Do feminismo socialista ao feminismo radical

“Durante os anos setenta considerei-me uma feminista socialista. Resumindo, pensava que a opressão das mulheres decorria primariamente do interesse das relações sociais capitalistas ou das relações sociais ‘económicas’ mais do que do dos homens. Mas os fins dos anos setenta podem ser vistos como um ‘ponto de crise’ da análise feminista socialista e eu não fui excepção.
Nessa época surgiram novas preocupações feministas, em particular as divisões raciais entre as mulheres e a violência masculina, mas as teorias feministas socialistas e marxistas, baseadas largamente ou principalmente na análise das relações de produção capitalista, mostravam-se incapazes de fornecer as respostas adequadas.

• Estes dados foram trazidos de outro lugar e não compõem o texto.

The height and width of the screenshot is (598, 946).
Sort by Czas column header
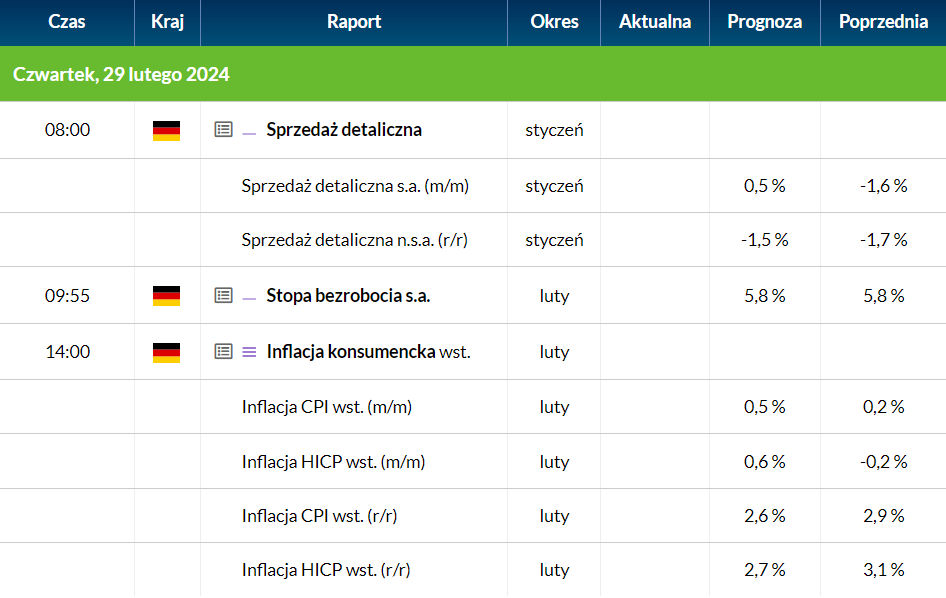(67, 22)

(…) Juntamente com outras feministas vi que estas dificuldades em aplicar a análise feminista socialista e marxista eram também acompanhadas pelo comportamento dos homens da extrema-esquerda que proclamavam ser aliados do Movimento de Libertação das Mulheres. Em resposta às críticas feministas, alguns homens estavam a mudar o seu comportamento, mas o resultado era frequentemente mais um meio ínvio e escondido de assegurarem a continuação do seu controlo e poder em relação a mulheres do que de minar a dominação masculina. Outros eram abertamente hostis ao Movimento de Libertação das Mulheres e viam as preocupações feministas como uma distração da ‘ verdadeira luta’ dos conflitos de classe. (…)
Achei que a análise que toma como ponto de partida a produção económica era inadequada para explicar estas complexas relações de género, Em vez disso, um enquadramento teórico com um conjunto diferente de prioridades, em que a opressão das mulheres é vista primariamente no interesse dos homens e suportada por uma ideologia que considera os homens superiores as mulheres, parecia-me mais apropriada.
Neste enquadramento, as mulheres são oprimidas pelos homens enquanto grupo, mais do que pelo sistema económico ou pela sociedade. Este tipo de perspetiva tem sido, desde os inícios do Movimento de Libertação das Mulheres, o das feministas radicais.”
Marianne Hester, Lewd Women and Wicked Witches.